Warga Diminta Jujur saat Sensus
BPS Kota Serang saat audiensi dengan Wali Kota Serang Budi Rustandi, Selasa (2/6).--
TANGERANGEKSPRES.ID, SERANG — Badan Pusat Statistik (BPS) Kota Serang meminta masyarakat memberikan data yang jujur saat pelaksanaan Sensus Ekonomi 2026. Kejujuran responden dinilai penting untuk menghasilkan data ekonomi yang akurat sebagai dasar penyusunan kebijakan dan program pembangunan daerah.
Kepala BPS Kota Serang, Tri Cahyo Purnamo mengatakan, Sensus Ekonomi 2026 akan mendata seluruh kegiatan usaha, mulai dari sektor pertanian, industri, konstruksi, perdagangan hingga jasa.
Pendataan juga mencakup usaha berbasis digital yang selama ini belum seluruhnya terdata.
Menurutnya, perkembangan ekonomi digital menjadi tantangan tersendiri karena banyak pelaku usaha menjalankan bisnis dari rumah atau melalui platform daring sehingga sulit teridentifikasi.
“Banyak usaha yang tidak terlihat secara fisik, padahal ada aktivitas ekonomi di dalamnya. Karena itu kami berharap masyarakat memberikan informasi yang sebenarnya kepada petugas sensus,” kata Cahyo, Selasa (2/6).

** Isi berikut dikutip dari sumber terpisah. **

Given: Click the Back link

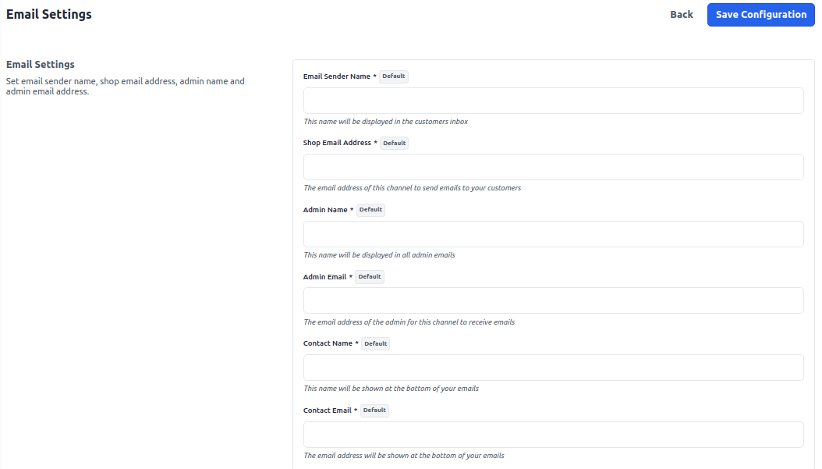Looking at the screenshot, I should (681, 14).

Pelaksanaan sensus akan berlangsung mulai 15 Juni hingga 31 Agustus 2026. Sebanyak 529 petugas akan diterjunkan ke enam kecamatan dan 67 kelurahan di Kota Serang untuk melakukan pendataan secara langsung.
Cahyo menjelaskan, hasil sensus diharapkan mampu menghadirkan data ekonomi yang lebih lengkap dan mutakhir, termasuk potensi usaha digital yang selama ini belum tercakup dalam pendataan.

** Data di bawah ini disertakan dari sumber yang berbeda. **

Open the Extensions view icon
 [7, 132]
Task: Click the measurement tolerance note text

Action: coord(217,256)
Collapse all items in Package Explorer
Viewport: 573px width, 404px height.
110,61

Sementara itu, Asisten Daerah II Bidang Perekonomian dan Pembangunan Kota Serang Yudi Suryadi mengatakan, hasil sensus akan menjadi acuan pemerintah daerah dalam menyusun program pembangunan dan kebijakan ekonomi.

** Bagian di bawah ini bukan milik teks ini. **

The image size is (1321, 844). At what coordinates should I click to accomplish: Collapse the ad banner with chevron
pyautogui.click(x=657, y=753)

“Data hasil sensus menjadi landasan bagi pemerintah daerah dalam menentukan program dan kegiatan yang tepat sasaran,” ujarnya.
Untuk mendukung pelaksanaan sensus, Pemkot Serang telah menerbitkan surat edaran serta mengajak pelaku usaha dan UMKM berpartisipasi aktif.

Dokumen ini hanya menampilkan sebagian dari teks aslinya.